One of the most important concepts in modern digital marketing is branding. Branding allows a company to align its mission through every facet of its presentation, which is used to attract customers and build a following.
In other words, branding will communicate the company’s overarching goals in a way that users will immediately recognize. Certain visual designs are used for different business goals, while marketing teams will use certain buzzwords to attract a specific consumer type. But just like branding can be used to attract the perfect consumer, it can also be used to hook unsuspecting users without delivering on the insinuated product or service. Consumers see a specific design and product and assume that a company will be reliable based on its killer branding… even if that’s not the case.
Let’s look at two examples of accurate branding and pitfalls to avoid.
The tighter the competition, the more important branding becomes. For example, the US legalized sports betting in 2018, which has led to a huge influx of betting companies. Each group focuses on a more granular aspect of betting, which is highlighted in free bets offers. Some groups are branded for DFS users, which will be pulled to their company for their fantasy deals. Others will highlight their varied betting markets, which makes them popular with general bettors interested in new sports. Some offer bets on non-sports-related events, which further differentiates their company.

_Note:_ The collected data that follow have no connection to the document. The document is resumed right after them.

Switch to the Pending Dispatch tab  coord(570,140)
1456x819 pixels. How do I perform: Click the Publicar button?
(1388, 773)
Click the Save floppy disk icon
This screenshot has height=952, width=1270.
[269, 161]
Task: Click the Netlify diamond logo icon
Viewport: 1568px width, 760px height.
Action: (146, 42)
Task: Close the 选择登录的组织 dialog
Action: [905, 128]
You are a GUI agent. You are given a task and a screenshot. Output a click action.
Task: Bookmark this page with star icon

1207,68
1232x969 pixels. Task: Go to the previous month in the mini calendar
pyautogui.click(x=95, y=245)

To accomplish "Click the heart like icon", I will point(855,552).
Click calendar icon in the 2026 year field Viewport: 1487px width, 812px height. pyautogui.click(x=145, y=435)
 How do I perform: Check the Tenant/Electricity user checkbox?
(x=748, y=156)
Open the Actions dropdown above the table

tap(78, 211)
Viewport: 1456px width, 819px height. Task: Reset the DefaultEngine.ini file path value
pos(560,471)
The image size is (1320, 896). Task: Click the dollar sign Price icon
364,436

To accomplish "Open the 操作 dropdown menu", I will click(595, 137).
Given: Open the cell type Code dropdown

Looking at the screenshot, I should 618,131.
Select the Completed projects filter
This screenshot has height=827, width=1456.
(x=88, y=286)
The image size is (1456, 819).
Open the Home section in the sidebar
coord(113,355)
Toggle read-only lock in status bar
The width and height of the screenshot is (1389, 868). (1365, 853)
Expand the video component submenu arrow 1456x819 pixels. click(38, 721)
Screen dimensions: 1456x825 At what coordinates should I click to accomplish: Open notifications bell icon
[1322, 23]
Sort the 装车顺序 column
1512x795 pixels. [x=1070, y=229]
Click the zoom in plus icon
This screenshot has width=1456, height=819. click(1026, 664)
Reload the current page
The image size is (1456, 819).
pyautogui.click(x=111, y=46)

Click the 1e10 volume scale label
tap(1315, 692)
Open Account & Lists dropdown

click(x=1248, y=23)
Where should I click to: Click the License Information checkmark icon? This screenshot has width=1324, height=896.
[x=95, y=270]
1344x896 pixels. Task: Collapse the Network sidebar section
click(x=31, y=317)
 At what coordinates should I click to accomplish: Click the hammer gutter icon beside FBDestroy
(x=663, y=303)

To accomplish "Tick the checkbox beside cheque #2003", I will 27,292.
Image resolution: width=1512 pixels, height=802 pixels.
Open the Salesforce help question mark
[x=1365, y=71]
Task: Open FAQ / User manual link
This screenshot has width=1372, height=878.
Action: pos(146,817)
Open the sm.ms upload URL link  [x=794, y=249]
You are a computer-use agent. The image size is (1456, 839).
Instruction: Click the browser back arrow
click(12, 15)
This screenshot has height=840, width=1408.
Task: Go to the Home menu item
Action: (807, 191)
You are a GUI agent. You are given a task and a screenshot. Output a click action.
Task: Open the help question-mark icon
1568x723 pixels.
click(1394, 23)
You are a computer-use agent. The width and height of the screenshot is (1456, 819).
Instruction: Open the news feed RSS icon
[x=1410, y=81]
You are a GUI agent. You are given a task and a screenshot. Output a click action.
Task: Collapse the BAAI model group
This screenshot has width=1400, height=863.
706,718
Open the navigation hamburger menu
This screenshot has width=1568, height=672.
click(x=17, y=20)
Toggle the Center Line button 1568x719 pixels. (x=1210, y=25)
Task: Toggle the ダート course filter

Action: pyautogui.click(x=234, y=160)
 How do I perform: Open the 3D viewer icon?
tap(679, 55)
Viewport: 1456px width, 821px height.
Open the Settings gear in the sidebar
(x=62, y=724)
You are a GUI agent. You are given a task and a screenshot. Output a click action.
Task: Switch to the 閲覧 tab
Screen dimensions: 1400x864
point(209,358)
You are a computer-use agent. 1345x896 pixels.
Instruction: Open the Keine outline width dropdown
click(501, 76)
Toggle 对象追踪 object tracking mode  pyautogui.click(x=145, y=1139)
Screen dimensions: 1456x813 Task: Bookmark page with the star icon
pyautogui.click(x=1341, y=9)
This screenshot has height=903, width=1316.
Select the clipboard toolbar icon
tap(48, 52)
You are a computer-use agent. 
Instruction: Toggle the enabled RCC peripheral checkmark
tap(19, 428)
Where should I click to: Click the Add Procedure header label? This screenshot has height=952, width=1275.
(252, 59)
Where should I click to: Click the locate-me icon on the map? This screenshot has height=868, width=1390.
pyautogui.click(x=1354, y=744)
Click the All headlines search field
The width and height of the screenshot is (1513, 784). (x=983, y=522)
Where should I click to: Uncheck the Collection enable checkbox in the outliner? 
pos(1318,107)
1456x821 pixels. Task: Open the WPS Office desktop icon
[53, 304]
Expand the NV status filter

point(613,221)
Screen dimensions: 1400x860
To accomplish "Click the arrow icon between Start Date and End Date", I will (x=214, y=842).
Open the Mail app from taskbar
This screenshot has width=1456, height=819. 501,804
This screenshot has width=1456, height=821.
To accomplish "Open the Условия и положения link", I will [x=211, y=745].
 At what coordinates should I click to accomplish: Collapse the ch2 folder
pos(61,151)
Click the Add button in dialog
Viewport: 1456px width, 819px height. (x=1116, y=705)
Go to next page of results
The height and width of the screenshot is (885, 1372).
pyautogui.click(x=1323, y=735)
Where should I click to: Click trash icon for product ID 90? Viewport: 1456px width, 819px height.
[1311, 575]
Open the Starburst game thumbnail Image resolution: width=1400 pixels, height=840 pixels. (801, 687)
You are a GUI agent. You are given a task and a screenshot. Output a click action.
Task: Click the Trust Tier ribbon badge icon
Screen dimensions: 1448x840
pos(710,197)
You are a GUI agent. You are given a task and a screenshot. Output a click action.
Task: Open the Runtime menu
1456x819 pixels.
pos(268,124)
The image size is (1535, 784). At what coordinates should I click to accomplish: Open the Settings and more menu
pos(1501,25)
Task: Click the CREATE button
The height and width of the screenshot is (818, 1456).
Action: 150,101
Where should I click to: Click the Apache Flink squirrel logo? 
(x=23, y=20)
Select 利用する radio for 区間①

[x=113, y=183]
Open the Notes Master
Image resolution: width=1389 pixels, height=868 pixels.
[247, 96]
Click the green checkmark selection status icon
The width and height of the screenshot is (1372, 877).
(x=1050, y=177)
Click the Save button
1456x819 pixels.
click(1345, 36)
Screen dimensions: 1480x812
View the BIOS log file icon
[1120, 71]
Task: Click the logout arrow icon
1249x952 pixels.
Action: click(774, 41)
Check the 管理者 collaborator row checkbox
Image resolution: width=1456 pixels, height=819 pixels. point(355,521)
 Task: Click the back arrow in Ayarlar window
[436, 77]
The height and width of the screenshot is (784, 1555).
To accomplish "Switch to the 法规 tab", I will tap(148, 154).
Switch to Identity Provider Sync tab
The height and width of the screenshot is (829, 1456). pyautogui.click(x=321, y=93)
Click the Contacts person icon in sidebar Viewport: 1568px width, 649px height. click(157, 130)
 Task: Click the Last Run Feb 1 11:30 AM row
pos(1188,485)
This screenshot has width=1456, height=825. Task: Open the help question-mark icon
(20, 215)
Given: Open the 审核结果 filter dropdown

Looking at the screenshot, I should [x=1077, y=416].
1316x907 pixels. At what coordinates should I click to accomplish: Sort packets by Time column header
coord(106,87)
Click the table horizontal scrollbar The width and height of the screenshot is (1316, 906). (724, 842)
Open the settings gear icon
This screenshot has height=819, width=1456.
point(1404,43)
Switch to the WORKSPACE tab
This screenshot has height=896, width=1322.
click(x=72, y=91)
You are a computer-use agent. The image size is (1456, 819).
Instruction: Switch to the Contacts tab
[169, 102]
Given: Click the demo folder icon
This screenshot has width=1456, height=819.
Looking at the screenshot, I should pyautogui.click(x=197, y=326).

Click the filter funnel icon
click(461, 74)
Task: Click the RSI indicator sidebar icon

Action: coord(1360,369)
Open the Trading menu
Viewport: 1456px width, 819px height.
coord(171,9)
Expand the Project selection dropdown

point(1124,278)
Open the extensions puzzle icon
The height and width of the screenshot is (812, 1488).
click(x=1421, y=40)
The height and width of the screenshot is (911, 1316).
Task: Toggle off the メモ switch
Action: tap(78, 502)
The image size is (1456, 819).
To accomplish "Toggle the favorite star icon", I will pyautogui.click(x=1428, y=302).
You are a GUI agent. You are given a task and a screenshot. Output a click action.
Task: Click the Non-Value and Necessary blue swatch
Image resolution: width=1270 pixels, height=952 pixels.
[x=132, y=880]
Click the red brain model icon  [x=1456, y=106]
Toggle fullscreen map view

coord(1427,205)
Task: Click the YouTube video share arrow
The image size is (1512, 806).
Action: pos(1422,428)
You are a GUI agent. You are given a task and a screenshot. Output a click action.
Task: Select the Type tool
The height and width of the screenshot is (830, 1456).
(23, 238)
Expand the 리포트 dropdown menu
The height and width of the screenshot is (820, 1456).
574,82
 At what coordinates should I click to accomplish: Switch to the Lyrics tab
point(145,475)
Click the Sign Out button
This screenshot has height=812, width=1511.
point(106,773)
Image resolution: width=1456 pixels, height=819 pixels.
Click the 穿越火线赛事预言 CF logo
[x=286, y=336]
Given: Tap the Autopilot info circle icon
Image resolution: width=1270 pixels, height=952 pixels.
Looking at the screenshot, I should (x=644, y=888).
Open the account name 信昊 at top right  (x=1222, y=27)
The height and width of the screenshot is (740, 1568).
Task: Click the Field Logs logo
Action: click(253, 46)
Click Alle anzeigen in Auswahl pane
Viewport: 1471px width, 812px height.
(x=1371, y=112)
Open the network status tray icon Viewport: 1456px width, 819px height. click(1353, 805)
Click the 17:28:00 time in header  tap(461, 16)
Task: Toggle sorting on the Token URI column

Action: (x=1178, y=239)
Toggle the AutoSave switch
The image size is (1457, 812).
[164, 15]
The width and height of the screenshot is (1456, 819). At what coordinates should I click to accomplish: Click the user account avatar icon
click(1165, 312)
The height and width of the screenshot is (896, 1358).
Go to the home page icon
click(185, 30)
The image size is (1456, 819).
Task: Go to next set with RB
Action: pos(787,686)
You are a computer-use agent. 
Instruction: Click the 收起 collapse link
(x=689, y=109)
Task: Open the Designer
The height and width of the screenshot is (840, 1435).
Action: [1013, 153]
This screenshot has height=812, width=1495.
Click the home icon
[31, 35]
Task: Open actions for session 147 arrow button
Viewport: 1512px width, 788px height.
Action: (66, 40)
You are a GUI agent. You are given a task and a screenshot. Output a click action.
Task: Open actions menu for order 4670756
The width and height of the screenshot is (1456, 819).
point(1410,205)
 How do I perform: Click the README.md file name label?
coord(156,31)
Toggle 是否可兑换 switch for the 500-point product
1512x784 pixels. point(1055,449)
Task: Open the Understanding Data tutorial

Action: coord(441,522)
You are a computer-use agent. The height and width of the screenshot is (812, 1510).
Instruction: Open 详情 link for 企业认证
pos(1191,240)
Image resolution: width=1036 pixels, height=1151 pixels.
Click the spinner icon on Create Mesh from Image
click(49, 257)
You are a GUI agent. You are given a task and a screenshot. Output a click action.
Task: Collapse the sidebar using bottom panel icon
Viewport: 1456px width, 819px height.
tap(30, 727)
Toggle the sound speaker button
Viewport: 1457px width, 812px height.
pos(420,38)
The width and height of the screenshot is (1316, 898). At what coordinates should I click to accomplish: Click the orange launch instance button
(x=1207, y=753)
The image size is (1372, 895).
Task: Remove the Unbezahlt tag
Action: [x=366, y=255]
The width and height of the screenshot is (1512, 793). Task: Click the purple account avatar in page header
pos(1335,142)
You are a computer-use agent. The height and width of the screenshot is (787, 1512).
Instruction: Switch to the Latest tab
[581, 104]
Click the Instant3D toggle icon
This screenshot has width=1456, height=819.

The idea is that no branding will be entirely alien from other offers; the tighter the branding, the more the details matter in terms of what a company offers. Look for these subtle differences.
Looking at the Fine Print
In the above example, each company will use branding to stand out from competing groups. However, some companies will glom onto the success of others; beware of companies that overuse buzzwords.
For example, the cleaning industry has shifted to offer more eco-friendly and non-toxic products to homeowners. However, these buzzwords (‘eco-friendly’ and ‘non-toxic’) have become overused in branding. Worse, they’re not always accurate representations of a product. In other words, cleaning solutions that say ‘eco-friendly’ aren’t legally bound to actually hold up to that title. It’s a vague word that helps companies attract consumers, who may have trouble gauging whether the product is actually good for the environment.
Beware of branding that immediately endears you to a company through the use of certain words or visual designs alone. Always look out for substance rather than just style. Keep in mind that most companies will go to great lengths to break down their specific mission statement when they’re truly innovating, which can often be found on a website in the ‘about’ section.